A quoi servent les banques centrales?
Les Etats leur ont fixé une grande mission : veiller à ce que le niveau des prix reste stable. Une inflation trop élevée appauvrit en effet les ménages, tandis qu’un recul marqué des prix, signe d’un effondrement de la demande, signifie en général qu’un pays est sur le point de plonger en récession. En Europe, l’objectif de la BCE est ainsi de maintenir une inflation autour de 2% par an. Certaines de ses homologues, notamment celle des Etats-Unis, ont également pour mission secondaire de favoriser l’emploi.
Pour atteindre ces objectifs, elles disposent de différents outils qui leur permettent de contrôler la quantité de monnaie en circulation dans l’économie. Le principal d’entre eux est le taux directeur, qui détermine les tarifs que les banques commerciales pratiquent ensuite lorsqu’elles prêtent de l’argent au ménage et aux entreprises.

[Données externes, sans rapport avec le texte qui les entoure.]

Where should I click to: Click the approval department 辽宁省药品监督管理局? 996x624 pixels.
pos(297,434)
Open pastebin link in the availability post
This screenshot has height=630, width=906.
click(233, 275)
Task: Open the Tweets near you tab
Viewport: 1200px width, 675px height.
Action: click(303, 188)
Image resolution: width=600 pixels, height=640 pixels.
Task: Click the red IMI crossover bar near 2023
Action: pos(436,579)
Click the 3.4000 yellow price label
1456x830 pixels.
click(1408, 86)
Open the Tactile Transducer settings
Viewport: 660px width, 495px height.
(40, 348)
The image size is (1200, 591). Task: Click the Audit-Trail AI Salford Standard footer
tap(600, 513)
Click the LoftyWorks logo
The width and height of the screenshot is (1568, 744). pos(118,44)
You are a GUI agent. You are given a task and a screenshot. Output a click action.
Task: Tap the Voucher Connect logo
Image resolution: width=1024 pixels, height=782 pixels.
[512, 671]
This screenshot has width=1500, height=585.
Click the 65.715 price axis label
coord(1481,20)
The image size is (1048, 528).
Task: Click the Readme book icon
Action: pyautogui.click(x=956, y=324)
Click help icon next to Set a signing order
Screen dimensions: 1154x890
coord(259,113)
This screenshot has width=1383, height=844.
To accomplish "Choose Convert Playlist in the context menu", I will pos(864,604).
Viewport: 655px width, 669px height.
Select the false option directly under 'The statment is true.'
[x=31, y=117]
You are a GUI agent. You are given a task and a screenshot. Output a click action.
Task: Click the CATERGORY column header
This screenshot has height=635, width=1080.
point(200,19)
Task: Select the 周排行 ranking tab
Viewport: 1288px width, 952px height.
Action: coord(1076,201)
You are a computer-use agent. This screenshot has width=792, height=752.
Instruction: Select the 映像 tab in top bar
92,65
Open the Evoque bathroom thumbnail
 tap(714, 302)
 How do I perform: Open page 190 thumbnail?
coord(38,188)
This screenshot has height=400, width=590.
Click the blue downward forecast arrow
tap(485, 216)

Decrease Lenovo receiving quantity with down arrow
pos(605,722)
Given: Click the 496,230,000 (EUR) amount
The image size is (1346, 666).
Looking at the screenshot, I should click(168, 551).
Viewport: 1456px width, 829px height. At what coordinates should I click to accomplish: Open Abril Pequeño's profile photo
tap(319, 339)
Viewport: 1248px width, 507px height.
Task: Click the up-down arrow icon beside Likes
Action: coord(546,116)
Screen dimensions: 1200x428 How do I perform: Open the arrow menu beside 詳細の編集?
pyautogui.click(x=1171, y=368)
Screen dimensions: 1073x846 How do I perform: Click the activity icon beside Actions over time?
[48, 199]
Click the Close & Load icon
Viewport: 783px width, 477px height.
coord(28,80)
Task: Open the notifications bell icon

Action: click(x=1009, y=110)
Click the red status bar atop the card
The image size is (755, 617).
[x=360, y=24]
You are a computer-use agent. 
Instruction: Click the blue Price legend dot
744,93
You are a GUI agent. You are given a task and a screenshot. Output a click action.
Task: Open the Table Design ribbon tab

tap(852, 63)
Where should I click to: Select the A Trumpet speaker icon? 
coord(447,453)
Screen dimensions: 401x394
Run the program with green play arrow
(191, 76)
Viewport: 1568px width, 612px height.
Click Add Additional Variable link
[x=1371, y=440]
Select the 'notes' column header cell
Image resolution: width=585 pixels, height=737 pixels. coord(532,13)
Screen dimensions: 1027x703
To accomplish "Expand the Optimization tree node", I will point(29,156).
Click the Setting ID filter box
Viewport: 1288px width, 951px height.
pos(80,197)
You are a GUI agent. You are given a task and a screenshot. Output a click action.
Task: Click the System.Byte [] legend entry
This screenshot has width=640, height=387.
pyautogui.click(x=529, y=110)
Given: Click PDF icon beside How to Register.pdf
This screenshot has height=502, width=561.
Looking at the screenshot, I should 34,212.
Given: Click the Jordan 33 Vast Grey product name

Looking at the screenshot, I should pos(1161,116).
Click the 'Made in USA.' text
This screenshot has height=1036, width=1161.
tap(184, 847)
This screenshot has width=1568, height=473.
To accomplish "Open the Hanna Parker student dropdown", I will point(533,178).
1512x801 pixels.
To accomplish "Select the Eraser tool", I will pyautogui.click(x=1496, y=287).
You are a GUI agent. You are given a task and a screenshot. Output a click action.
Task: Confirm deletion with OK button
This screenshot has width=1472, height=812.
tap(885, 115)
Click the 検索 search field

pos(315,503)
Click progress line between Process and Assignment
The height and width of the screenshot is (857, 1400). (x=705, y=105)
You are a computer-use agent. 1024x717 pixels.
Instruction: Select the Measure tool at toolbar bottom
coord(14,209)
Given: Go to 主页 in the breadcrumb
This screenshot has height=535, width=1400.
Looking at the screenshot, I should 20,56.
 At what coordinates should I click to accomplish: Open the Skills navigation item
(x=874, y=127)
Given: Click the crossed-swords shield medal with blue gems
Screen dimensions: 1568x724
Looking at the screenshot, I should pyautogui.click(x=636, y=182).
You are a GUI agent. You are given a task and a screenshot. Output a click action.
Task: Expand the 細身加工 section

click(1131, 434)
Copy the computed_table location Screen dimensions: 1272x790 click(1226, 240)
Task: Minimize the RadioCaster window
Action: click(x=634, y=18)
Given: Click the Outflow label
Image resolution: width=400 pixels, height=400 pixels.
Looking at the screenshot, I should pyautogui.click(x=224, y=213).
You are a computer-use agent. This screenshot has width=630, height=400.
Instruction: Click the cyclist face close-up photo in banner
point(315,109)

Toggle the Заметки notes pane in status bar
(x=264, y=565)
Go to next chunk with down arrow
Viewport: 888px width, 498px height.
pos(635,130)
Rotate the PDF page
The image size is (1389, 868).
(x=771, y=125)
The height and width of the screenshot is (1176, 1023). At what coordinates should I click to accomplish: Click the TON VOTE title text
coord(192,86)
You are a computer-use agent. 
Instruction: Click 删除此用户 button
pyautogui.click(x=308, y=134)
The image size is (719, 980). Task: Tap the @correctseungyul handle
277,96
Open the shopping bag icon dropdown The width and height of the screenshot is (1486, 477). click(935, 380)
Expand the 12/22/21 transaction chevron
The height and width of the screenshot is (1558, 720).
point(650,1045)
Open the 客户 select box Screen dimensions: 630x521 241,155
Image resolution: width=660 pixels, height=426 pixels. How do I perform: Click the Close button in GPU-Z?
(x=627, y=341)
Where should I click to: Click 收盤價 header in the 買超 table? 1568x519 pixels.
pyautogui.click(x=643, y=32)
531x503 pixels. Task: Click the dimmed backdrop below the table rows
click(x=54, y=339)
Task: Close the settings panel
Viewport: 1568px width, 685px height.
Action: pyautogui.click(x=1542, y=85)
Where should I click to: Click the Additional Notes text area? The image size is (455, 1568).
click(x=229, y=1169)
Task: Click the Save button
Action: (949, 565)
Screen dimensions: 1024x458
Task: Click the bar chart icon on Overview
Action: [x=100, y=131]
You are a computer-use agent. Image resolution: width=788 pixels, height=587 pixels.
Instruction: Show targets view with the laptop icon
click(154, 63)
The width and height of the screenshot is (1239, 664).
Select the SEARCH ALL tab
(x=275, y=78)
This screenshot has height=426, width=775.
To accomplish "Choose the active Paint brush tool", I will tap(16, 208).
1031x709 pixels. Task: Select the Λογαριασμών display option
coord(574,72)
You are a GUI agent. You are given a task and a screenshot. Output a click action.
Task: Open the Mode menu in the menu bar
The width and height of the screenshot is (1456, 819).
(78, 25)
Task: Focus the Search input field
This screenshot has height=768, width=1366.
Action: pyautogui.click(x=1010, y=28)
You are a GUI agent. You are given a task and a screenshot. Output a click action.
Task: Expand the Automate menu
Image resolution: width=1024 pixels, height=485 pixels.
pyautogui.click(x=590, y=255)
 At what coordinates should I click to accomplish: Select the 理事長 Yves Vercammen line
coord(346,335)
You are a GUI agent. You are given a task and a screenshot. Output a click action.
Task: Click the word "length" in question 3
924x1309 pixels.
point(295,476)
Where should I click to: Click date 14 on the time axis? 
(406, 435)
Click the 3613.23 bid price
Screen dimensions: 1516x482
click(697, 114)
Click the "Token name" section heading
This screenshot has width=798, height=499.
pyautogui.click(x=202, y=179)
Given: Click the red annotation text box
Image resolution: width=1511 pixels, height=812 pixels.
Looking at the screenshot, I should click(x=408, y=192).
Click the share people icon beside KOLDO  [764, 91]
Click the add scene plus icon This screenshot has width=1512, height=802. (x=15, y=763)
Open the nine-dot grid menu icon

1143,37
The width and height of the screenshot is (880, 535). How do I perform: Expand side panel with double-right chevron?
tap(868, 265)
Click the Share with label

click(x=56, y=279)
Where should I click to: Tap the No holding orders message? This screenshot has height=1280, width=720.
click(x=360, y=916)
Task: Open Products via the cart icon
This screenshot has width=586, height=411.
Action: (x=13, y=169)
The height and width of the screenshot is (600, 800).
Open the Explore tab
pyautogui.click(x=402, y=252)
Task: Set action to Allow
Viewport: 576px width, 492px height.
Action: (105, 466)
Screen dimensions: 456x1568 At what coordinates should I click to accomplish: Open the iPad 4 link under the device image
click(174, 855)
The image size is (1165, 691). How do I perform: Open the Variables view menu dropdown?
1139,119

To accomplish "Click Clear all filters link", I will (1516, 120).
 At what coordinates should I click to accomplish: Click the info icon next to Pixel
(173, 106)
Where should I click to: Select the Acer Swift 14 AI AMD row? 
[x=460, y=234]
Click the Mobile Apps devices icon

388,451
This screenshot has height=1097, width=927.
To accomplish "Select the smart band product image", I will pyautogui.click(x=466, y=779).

Plus il est élevé, plus les crédits sont coûteux et moins les PME et les particuliers en réclament : l’économie ralentit. A l’inverse, plus ils sont bas, plus, en théorie, les banques accordent de prêts, ce qui soutient l’activité.
Qu’est-ce qu’une politique monétaire expansionniste?
Elle entre en œuvre lorsqu’une banque centrale, estimant que le niveau des prix est trop bas, injecte des liquidités dans les banques commerciales, notamment en baissant ses taux directeurs. C’est ce qu’on appelle la « politique conventionnelle ». Le principal taux de la Fed est ainsi proche de zéro depuis quatre ans. En mai 2013, la BCE a également réduit le sien à 0,5%. Le pari de Mario Draghi, son gouverneur, est simple : il espère que BNP Paribas, LCL et les autres prêteront à leur tour ces sommes aux ménages ou aux entreprises. De quoi relancer la consommation, l’investissement, soutenir les prix et l’économie. Du moins, quand ça fonctionne.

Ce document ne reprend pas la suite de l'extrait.